━━━━━ Reading passage

OK, another numerical detail to keep track of. How do you interpolate the measurements? How many interpolated points between each measurement? Those kinds of things. No need to answer them now, but at some point one might get back to these questions.
> To get the template, I went around the track once, and collected the > measurments.
Wearing my "devil's advocate" robe: What would happen if you made several reference passes around the track? How consistent would the refernce data be between lapses? Coming up with some sort of estimate for this sort of coherence could give a clue about what to expect in your random measurements. Probably too late for a multiple-lap refernce measurement now?
> Then i went around the same path, multiple times, and collected > measurements along random spots for random lengths of time.
OK.
> In post processing I am trying to find where my sample data was taken > (because I have the actual position from GPS to check after I run this > routine)
Good job! Don't see that too often; that one comes up with an estimate that can be checked against and independently measured "truth".
> So the thing that i said "works" was the following: > > I find the path distance covered by the sample data (since this has been > decimated/interpolated at 3cm intervals, this is equivalent to just > specifing the number of points) - say its N points at 3 cm intervals > > I then take the first N points of my template data and do a correlation > between the 'sectioned' template, and the sample data > > I store the correlation.
OK. My only comment hee is that you ought to make sure this correlation coefficient is normalized to the [-1 1] range, or possibly absolute value to the [0,1] range.
> Then I move my template window by 5 or so points (15 cm) and take points 5 > to N+5. I repeat the correlation. > > At the end I have all the correlation values. From there I can find the > maximum value, and the 'section' of template data it correpsonded to. > > Therefore my sample data best matches at that spot of the template, > etc...
Sure, provided that normalization issue has been taken care of.
> so for one sample, after searching through a mile of track, it came back > and matched the 160 meter data set like this: > > http://www.personal.psu.edu/rdm186/random_images/Sample3_RoadGrade.jpg > > obviously this is computationally intensive, which is why I was working > with the FFT stuff. I have not doin much with FFT's so I could be making > some obvious mistakes...
As a general rule, getting things right is usually more important than getting things fast.
> When I am using the xcorr function in matlab, I am NOT 'sectioning' the > template. I am directly feeding in the entire template as well as the > sample. The Xcorr function says that it will autcomatically zero pad the > smaller array. > > From what I understand, the function will shift the template and > calculated the correlation at each shift both in the forward and backward > direction. by calling it as: > > [xcorrelation,lags] = xcorr(road_grade_track,road_grade_sample); > > > It is recording the correlation as xcorrelation > and the lag it corresponds to as lags > > I then find the maximum correlation by: > I = find(xcorrelation == max(xcorrelation)); > > and the lag which it corresponds to as: > Istart = lags(I); > > Because of the way that it stores the lag values, I can determine if my > template is lagging or leading the data > > > So if the template needs to be shifted back to match the sample, i can > just start the template and the path distance it covers at the point of > highest correlation: > > road_grade_track = road_grade_track(Istart:length(road_grade_track)); > distance_track = distance_track(Istart:length(distance_track)); > distance_track = distance_track-distance_track(1); > > for plotting purposes I then make the sample and template data the same > length > > road_grade_track = road_grade_track(1:length(road_grade_sample)); > distance_track = distance_track(1:length(distance_sample));
I'll need some time to look this over.

━━━━━━━━━━

_Exercise instructions_
**1.** In the thread on matching road-grade data, how far is the template window moved before each new correlation is computed?
**2.** Write the next part of the thread on matching road-grade data, following on from its final line.
The rows that come after this are separate from the thread on matching road-grade data.

━━━━━ Dataset entries

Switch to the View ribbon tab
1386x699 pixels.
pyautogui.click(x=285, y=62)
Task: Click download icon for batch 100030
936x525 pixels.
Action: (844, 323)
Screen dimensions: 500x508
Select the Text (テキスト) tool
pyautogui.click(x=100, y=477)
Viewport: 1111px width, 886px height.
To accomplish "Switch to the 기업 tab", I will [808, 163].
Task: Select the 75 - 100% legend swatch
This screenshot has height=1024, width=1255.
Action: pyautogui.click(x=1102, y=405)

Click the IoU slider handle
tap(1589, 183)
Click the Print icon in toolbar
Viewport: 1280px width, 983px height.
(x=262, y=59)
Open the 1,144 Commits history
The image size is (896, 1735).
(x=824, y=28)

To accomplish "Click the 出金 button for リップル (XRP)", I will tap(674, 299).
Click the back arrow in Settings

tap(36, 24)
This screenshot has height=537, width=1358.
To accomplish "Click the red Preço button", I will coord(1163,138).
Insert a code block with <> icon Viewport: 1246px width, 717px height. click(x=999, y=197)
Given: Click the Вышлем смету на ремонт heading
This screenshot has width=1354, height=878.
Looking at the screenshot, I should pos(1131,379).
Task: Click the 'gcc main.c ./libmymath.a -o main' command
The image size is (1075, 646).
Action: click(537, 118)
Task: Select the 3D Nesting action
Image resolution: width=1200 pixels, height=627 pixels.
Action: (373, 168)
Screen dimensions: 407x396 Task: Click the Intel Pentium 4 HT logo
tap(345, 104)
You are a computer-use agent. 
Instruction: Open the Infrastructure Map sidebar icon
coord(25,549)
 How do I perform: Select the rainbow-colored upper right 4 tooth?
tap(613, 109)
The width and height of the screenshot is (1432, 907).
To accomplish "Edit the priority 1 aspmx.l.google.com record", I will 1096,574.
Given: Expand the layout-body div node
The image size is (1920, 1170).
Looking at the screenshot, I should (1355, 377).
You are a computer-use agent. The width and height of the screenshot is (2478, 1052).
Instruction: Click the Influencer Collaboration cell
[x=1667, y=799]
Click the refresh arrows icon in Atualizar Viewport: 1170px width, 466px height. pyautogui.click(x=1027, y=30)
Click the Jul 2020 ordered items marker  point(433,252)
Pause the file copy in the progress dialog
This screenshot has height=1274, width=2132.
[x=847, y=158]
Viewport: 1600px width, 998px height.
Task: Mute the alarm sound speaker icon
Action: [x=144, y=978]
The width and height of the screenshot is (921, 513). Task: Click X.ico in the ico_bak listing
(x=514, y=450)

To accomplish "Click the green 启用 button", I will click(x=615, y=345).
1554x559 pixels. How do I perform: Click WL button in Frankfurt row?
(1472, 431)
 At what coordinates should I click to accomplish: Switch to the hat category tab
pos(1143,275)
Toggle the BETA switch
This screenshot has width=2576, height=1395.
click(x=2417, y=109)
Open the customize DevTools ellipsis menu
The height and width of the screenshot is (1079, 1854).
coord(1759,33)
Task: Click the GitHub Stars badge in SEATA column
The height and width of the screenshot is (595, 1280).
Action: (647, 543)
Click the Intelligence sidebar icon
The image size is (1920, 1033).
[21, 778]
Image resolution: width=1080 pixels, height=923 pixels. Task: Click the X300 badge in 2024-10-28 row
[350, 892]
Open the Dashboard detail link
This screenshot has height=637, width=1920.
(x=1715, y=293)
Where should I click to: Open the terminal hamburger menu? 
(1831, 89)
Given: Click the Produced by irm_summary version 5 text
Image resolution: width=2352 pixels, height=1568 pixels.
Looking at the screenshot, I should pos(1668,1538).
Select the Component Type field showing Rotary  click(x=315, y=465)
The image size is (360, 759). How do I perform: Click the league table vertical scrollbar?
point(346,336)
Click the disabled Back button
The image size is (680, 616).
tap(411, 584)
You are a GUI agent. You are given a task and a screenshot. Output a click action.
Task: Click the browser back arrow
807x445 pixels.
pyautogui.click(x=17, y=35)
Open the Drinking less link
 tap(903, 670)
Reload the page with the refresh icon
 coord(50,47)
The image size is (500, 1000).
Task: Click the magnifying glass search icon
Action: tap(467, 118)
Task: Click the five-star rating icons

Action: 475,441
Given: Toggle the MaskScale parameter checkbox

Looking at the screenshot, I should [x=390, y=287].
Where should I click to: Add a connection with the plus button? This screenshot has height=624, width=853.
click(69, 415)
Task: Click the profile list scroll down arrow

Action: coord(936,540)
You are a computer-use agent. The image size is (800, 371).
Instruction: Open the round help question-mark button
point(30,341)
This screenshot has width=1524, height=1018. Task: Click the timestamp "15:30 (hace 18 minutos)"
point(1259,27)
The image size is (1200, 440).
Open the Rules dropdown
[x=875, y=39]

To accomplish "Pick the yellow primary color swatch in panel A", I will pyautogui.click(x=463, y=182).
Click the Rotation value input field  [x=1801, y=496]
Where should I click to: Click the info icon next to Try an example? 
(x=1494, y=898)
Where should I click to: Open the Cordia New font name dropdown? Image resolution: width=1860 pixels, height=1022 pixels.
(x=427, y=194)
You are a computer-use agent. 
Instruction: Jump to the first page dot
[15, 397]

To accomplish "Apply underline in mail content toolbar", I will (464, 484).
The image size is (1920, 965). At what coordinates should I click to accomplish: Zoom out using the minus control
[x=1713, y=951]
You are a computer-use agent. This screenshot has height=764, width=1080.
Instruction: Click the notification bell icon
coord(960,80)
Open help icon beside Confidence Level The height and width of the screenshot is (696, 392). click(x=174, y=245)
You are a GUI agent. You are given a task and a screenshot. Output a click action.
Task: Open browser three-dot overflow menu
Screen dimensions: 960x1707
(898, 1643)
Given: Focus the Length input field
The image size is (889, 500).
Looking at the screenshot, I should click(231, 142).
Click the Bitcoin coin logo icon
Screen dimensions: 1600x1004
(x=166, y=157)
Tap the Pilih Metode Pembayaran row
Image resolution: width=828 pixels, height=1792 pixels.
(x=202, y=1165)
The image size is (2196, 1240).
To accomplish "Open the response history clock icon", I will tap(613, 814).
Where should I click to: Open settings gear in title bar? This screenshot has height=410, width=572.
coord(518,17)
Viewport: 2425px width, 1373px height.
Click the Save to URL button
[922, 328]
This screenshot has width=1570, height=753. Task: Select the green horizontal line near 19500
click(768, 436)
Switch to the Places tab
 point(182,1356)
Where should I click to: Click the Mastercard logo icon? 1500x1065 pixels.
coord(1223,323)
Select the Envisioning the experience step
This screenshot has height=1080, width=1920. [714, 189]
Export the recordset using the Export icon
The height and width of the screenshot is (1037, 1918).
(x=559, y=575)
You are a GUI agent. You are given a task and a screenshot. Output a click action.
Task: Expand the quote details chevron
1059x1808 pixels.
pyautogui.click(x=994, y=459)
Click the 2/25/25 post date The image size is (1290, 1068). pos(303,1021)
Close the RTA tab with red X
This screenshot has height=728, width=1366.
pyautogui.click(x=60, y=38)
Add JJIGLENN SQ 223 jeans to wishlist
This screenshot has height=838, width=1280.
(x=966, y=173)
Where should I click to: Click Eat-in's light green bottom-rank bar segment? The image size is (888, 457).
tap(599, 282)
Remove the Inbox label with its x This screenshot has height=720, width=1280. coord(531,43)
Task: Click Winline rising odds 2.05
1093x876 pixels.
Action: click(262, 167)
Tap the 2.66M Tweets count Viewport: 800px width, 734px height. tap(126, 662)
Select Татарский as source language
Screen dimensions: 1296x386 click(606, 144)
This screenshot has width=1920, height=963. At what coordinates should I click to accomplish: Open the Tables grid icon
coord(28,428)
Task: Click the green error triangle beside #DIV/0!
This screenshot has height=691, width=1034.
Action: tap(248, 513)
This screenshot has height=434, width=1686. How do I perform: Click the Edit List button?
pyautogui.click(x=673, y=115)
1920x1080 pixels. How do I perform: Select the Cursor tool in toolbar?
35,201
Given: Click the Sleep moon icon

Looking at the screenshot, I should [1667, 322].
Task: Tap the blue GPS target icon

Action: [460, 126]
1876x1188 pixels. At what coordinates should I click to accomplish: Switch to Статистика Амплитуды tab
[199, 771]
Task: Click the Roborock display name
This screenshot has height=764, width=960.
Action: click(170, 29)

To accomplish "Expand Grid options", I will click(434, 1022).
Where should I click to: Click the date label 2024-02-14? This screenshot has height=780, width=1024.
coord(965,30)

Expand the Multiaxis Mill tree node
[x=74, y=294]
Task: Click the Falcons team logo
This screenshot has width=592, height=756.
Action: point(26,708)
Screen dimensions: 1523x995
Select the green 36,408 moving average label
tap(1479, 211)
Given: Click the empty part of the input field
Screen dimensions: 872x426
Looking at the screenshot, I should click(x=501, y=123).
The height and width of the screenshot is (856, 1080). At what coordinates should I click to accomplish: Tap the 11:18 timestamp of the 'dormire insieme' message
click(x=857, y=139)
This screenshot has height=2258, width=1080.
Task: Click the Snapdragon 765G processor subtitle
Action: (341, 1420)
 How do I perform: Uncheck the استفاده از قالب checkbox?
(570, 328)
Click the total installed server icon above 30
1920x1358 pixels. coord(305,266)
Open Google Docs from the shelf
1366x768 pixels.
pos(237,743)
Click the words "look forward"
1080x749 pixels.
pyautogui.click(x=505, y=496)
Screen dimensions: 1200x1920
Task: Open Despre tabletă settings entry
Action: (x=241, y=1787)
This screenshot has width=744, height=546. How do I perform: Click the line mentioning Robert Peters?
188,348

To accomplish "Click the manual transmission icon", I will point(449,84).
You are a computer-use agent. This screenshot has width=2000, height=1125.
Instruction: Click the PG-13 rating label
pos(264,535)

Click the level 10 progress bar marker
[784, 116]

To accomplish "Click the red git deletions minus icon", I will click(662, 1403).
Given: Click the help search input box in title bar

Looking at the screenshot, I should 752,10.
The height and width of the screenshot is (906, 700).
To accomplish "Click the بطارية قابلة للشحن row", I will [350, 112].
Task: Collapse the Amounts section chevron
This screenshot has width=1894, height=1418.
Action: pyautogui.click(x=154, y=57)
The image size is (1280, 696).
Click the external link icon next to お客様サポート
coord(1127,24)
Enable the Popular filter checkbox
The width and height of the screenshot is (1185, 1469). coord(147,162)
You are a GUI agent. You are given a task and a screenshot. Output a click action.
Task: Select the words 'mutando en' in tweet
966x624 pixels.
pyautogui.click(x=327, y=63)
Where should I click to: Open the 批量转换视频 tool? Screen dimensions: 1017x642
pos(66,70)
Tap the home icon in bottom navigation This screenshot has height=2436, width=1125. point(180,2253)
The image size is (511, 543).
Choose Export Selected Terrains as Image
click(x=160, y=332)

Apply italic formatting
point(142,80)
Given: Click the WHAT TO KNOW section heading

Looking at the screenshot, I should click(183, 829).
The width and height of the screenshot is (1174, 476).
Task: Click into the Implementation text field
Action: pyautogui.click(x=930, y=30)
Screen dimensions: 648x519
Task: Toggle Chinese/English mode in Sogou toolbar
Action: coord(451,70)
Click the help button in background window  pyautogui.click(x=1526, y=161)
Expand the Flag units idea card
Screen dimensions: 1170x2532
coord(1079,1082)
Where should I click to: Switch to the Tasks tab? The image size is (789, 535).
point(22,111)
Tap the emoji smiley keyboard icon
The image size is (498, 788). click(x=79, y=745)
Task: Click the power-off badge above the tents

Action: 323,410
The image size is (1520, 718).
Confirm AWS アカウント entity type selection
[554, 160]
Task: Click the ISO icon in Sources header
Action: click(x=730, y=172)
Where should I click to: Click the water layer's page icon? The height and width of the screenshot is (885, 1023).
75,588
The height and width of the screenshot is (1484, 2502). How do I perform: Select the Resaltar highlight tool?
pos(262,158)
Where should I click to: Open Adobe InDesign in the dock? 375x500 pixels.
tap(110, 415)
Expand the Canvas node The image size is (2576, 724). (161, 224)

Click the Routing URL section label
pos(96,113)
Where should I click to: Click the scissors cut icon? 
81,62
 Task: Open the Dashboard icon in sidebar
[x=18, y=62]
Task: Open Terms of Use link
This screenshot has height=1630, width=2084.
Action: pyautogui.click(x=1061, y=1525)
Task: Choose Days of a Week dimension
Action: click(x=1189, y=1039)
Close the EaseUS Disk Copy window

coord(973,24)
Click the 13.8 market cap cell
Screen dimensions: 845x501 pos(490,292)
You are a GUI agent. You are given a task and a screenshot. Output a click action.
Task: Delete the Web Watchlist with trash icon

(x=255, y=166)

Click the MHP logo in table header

━━━━━━━━━━

_Exercise answers_
**1.** About 5 points, or 15 cm.

**2.**
> What i get is not the same as what I get the previous way. > > let me know what you think.
Well, I would suggest you spend a little bit of time getting to know the computational routines. I don't know how much time you have left for this project, but spending a day or two with the FFT and XCORR functions now might save you lots of time later. What I would do in your situation, was to focus on one of the examples that work, and use it as the referennce data set. Test the various techniques on that data set, see the differences between the estimators, get some code up that runs fast. Only after all that is done do you get back to the other random samples. Then you can set up a processing loop that computes the correlation coefficients and match them to the reference. It seems there are two main questions that would decide how to proceed: 1) Is it possible to obtain a multiple-laps refernce recording from the track? (I assume the answer is 'no' but I have to ask) 2) How much time do you have before you must submit a report? Rune
You might be able to match the points faster if you start with a big
shift (say half your data size sh=2720 instead of 5), find the
'section' (x_min, x_max)that gives the maximum correlation.

 Define the new template as the winning 'section'  with neighboring
points (x_min-sh/2, x_max+sh/2).

Repeat the correlation on the smaller template by reducing the shift
value to sh/2.

Repeat the process till you have a small enough shift you are satisfied
with.



martini wrote:
>I then take the first N points of my template data and do a correlation > between the 'sectioned' template, and the sample data > I store the correlation. > Then I move my template window by 5 or so points (15 cm) and take points 5 > to N+5. I repeat the correlation.
>At the end I have all the correlation values. From there I can find the > maximum value, and the 'section' of template data it correpsonded to.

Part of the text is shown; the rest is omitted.